We can easily solve a former set of linear equations in Homogeneous coordinates using least squares linear algebra methods (see DLT - Direct Linear Transform) but this unfortunately only minimizes an algebraic error in homography parameters. People care more about another kind of error - namely the error that shifts points around in Cartesian coordinate systems. If there is no noise and no outliers two erros can be identical. However the presence of noise requires us to minimize the residuals in Cartesian coordinates (residuals are just squared differences between the left and right sides of Cartesian equations). On top of that, a presence of outliers requires us to use a Robust method such as RANSAC. It selects the best set of inliers and rejects a few outliers to make sure they don’t contaminate our solution.

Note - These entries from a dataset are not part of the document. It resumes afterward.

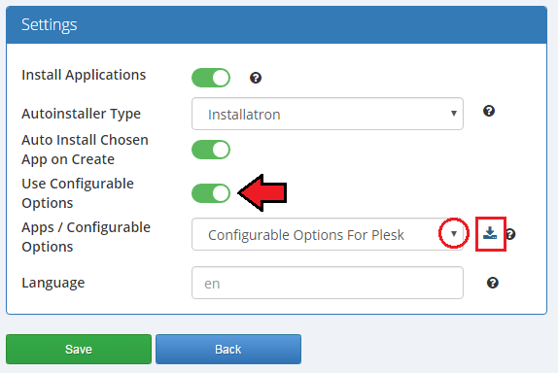The image size is (558, 373).
Task: Click arrow of Installatron select box
Action: click(x=454, y=114)
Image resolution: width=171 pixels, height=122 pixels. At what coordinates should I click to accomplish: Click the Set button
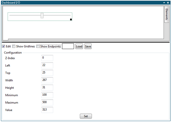pyautogui.click(x=86, y=116)
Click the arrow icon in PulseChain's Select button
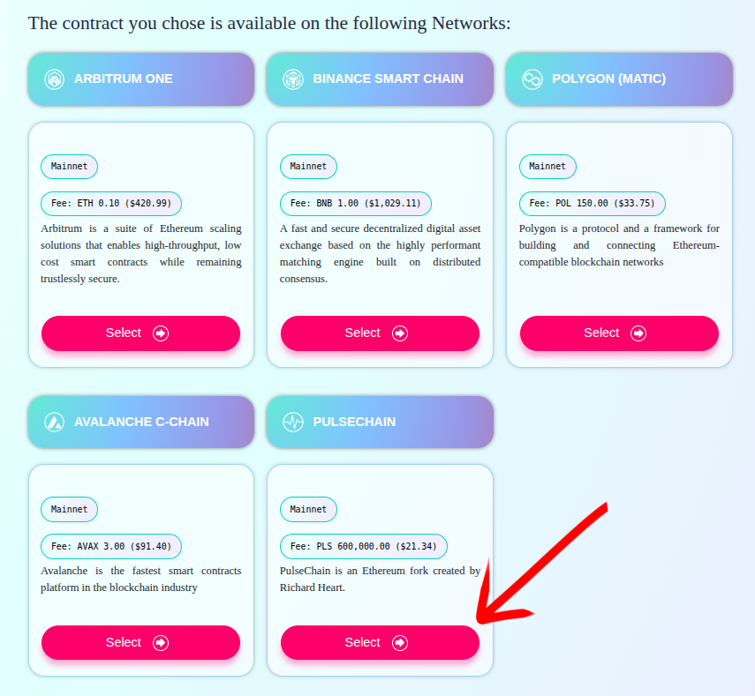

Since RANSAC finds correct inliers by random trial and error method over many iterations we need a really fast way to compute homography and this would be a linear approximation that minimizes parameters' error (wrong metrics) but otherwise is close enough to the final solution (that minimizes squared point coordinate residuals - a right metrics). We use a linear solution as a guess for further non-linear optimization;
The final step is to use our initial guess (solution of linear system that minimized Homography parameters) in solving non-linear equations (that minimize a sum of squared pixel errors). The reason to use squared residuals instead of their absolute values, for example, is because in Gaussian formula (describes noise) we have a squared exponent exp(x-mu)^2, so (skipping some probability formulas) maximum likelihood solutions requires squared residuals.
In order to perform a non-linear optimization one typically employs a Levenberg-Marquardt method. But in the first approximation one can just use a gradient descent (note that gradient points uphill but we are looking for a minimum thus we go against it, hence a minus sign below). In a nutshell, we go through a set of iterations 1..t..N selecting homography parameters at iteration t as param(t) = param(t-1) - k * gradient, where gradient = d_cost/d_param.

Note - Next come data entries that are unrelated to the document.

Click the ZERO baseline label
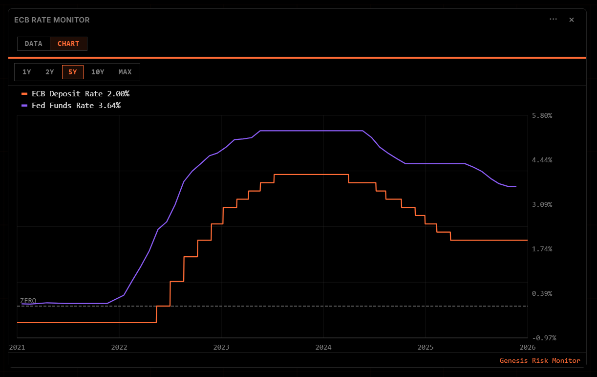597x377 pixels. point(28,301)
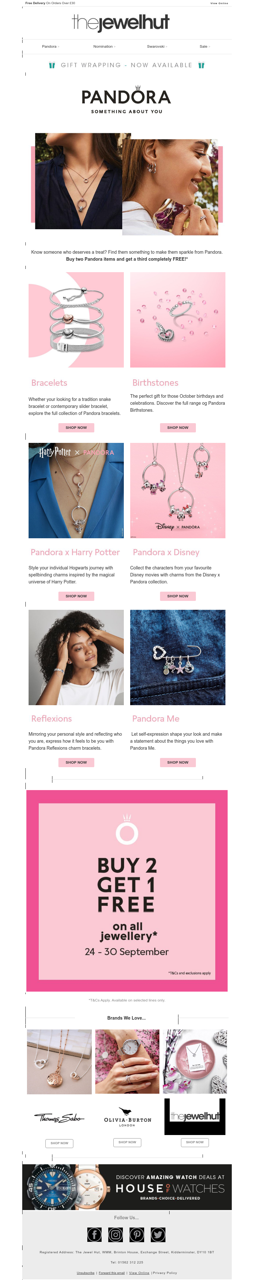
Task: Click the Buy 2 Get 1 Free banner
Action: pos(127,890)
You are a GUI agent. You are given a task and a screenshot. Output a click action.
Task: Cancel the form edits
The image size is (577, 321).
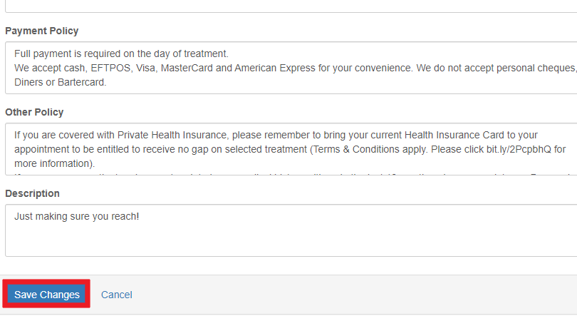[x=116, y=295]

Bonus material: to further minimize the noise in your homography you can try a few tricks: reduce a search space for points (start tracking your points); use different features (lines, conics, etc. that are also transformed by homography but possibly have a higher SNR); reject impossible homographs to speed up RANSAC (e.g. those that correspond to ‘impossible’ point movements); use low pass filter for small changes in Homographies that may be attributed to noise.